To understand how the brain processes sensory information and initiates a respective behavioral response is a central goal of systems neuroscience. However, in order to investigate this process, it is necessary to image those nerve cells in the network that become active when the organism senses something and reacts accordingly. For a long time, this seemed impossible. Recent advances in genetics, optogenetics and microscopy, make it now possible to both see nerve cells lighting up when they become active and to change the cells' activity by shining light on them.
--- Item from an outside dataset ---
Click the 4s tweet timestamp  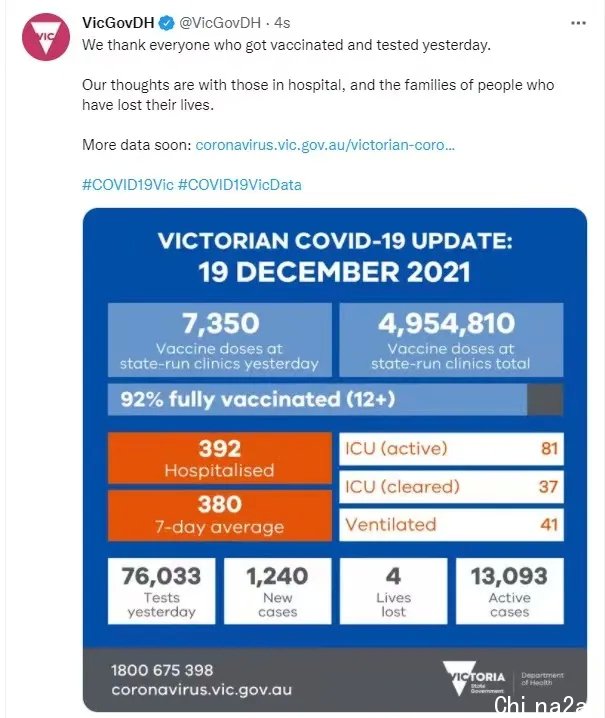tap(282, 23)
Zebrafish larvae, which are small vertebrates, have become a very promising model for this non-invasive research: they are almost completely transparent and the brains of the roughly five millimeters long fish are so small, that the majority of neurons can be imaged simultaneously with cellular resolution. image the neuronal dynamics in the brains of zebrafish larvae – while the five-millimeter-long fish are freely moving about.

In order to record the nerve cell activity, the head of the fish larva is temporarily fixed in a gel. Scientists are then able to see through the microscope which nerve cells are active when the fish sees a stimulus and reacts to it. The head-fixation has little effect on the fish larvae, which freely swim about after the observation. However, the virtual reality the fish see during the experiment is no replacement for a real environment. This fact poses a barrier to progress in this research area.

Ruben Portugues, Research Group Leader at the Max Planck Institute of Neurobiology and his colleagues, Benjamin Judkewitz and Spencer Smith, aim to breach this research limitation. In their HFSP supported project, they will pool their collective expertise in optical systems design, wavefront-¬shaping, electrical engineering, and zebrafish neuroscience to image nerve cell activity with single cell resolution in freely swimming fish. The project runs for three years and will support each team with approximately $300,000.